Task prompt >> Print, word for word, the lines of the rows below, starting at the line that contains "coordinates (294, 427)." and ending at the line that contains "This screenshot has width=1337, height=666.".

Start of Available data

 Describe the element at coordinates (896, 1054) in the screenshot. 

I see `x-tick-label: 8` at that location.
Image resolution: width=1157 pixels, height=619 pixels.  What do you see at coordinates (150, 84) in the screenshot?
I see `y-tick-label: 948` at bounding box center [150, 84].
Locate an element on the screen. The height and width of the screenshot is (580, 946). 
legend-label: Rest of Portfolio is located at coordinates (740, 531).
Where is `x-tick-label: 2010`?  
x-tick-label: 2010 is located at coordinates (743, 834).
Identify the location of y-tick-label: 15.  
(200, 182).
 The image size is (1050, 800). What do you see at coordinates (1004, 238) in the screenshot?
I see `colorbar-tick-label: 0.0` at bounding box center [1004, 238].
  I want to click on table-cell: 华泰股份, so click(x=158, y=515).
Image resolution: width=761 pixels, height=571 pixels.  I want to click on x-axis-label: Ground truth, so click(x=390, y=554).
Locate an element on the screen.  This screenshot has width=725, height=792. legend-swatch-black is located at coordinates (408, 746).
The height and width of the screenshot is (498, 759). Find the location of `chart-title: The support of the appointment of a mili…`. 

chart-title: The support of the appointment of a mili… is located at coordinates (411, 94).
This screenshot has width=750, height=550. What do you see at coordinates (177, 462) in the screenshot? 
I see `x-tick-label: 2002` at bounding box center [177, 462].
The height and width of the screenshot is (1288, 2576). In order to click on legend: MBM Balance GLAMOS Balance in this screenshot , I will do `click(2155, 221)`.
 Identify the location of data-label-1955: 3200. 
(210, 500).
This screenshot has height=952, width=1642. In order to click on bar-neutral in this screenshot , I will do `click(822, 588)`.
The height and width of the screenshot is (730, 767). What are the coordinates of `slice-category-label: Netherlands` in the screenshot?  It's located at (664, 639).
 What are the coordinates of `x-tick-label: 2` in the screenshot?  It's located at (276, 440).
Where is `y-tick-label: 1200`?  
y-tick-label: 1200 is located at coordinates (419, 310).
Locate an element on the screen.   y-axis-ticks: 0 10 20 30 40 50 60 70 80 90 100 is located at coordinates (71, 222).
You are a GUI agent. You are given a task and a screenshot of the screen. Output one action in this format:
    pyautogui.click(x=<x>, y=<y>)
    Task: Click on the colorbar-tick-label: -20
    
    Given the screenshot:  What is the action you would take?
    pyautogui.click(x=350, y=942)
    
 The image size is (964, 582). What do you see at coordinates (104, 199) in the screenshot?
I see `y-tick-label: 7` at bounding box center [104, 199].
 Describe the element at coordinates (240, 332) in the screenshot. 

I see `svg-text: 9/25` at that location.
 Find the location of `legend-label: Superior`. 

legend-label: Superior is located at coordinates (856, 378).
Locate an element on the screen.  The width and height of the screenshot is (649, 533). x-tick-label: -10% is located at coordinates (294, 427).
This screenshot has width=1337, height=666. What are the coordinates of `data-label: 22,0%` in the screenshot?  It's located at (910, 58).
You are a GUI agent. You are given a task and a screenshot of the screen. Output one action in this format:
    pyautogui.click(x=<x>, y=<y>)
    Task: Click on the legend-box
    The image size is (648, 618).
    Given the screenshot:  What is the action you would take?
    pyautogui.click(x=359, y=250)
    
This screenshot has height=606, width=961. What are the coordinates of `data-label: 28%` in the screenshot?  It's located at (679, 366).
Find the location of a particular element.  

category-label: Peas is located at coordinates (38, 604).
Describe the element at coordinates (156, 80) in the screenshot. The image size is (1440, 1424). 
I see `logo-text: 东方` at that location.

End of Available data

Output for this exercise >>
Locate an element on the screen.  The width and height of the screenshot is (649, 533). x-tick-label: -10% is located at coordinates (294, 427).
This screenshot has width=1337, height=666. What are the coordinates of `data-label: 22,0%` in the screenshot?  It's located at (910, 58).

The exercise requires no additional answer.